Why are for-profit schools facing such scrutiny? On one level, it's obvious -- they're in business to make money. There's nothing wrong with that except that under such circumstances schools might take students who will face a hard time paying the bills. As Bloomberg notes in this story,
Today, one in seven minority students attends a for-profit college, as does one in four poor students who receive federal Pell grants for low-income families, according to the U.S. Department of Education and an industry group. Students in for- profit college programs graduate or stay in school less than those at community colleges, according to a study sponsored by the U.S. Department of Education and released this month.
Students in two-year programs at for-profit colleges are also eight times likelier to be in debt than those at community colleges, according to a report last month from the Education Trust, a nonprofit advocacy organization based in Washington.
Then there are the recruiting practices that critics say border on the unethical. Consider an excerpt from this report:
For-profit colleges enroll 12 percent of U.S. undergraduates and consume 24 percent of U.S. Pell grants for low-income students.

Now those colleges, after flourishing under loosened regulations during George W. Bush's presidency, are under attack from President Barack Obama's administration, which wants to tighten the rules. Stock prices for the parent companies of for- profit colleges have plunged.
The colleges use deceptive practices to lure homeless people, veterans and individuals who aren’t prepared for college into unsuitable courses in order to obtain tuition funded by grants and also by federal loans that students have trouble repaying, according to advocates for the homeless, veterans’ groups and current and former students. Almost 90 percent of Phoenix’s students use federal grants or loans to pay tuition.
One critic left little doubt what he thinks of the for-profit educational companies:
But don't confuse "for-profit" with "capitalist." Without federal subsidies in the form of Pell grants and federal loan guarantees, the for-profits might not exist. At the very least, they would be much smaller. About 87 percent of the revenue at the biggest for-profits comes from federal taxpayers, according to the Chronicle of Higher Education. They belong to a class of company that I call Subsidy Sucklers.
Echoing those sentiments, though with less vitriol, is the San Jose Mercury News, which says the federal government needs to continue pressing for reforms of the industry:
The department [of education] wants to establish a two-part test measuring graduates’ debt-to-income ratio and the number who are paying down principal on their loans.

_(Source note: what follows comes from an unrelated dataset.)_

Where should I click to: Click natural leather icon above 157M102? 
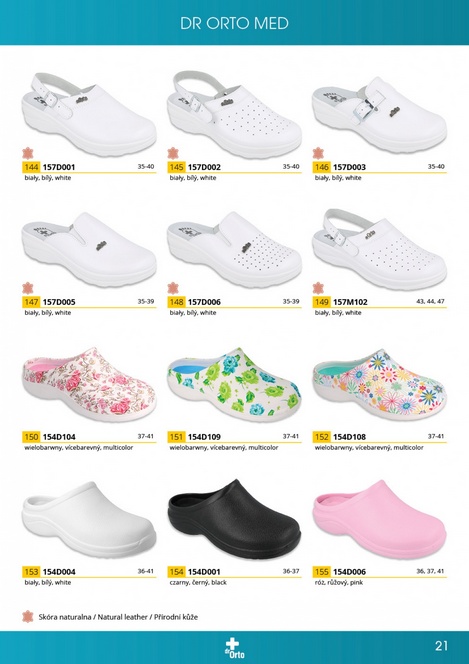point(318,288)
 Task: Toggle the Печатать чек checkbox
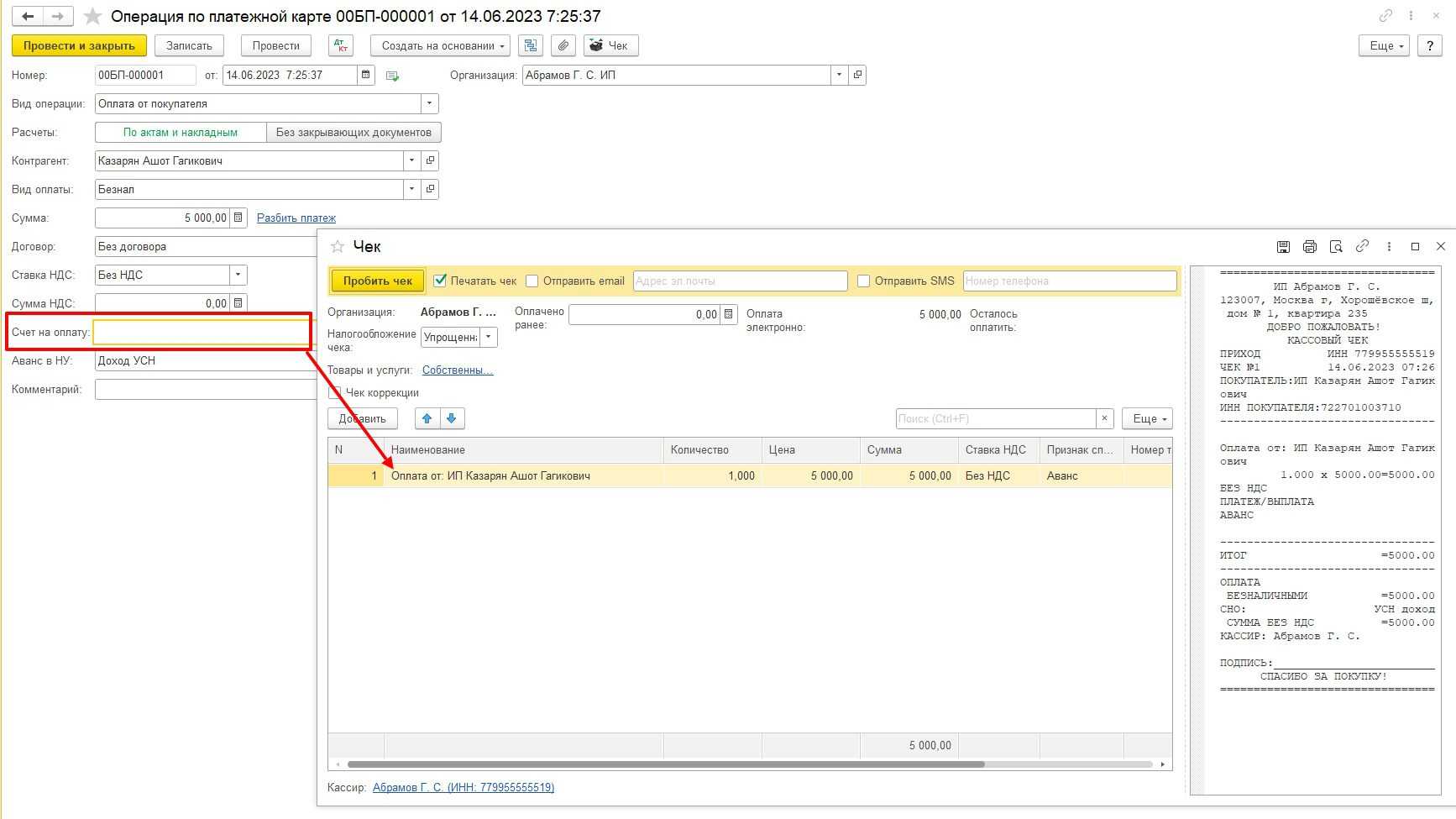(440, 281)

If a college program fails both tests, it will be barred from accepting federal student aid, which makes up a majority of the colleges’ revenue.
These rules narrowly target the bad actors, the 5 percent or so of programs that enroll students and take federal money knowing that the degrees aren’t likely to lead to success. Nonetheless, the industry has launched an aggressive lobbying campaign arguing that poor and minority students, who disproportionately enroll in for-profit colleges, will be denied access.
You would be wise to keep an eye on this issue and ensure that companies that are using federal education dollars are providing programs in which their students can find meaningful future employment.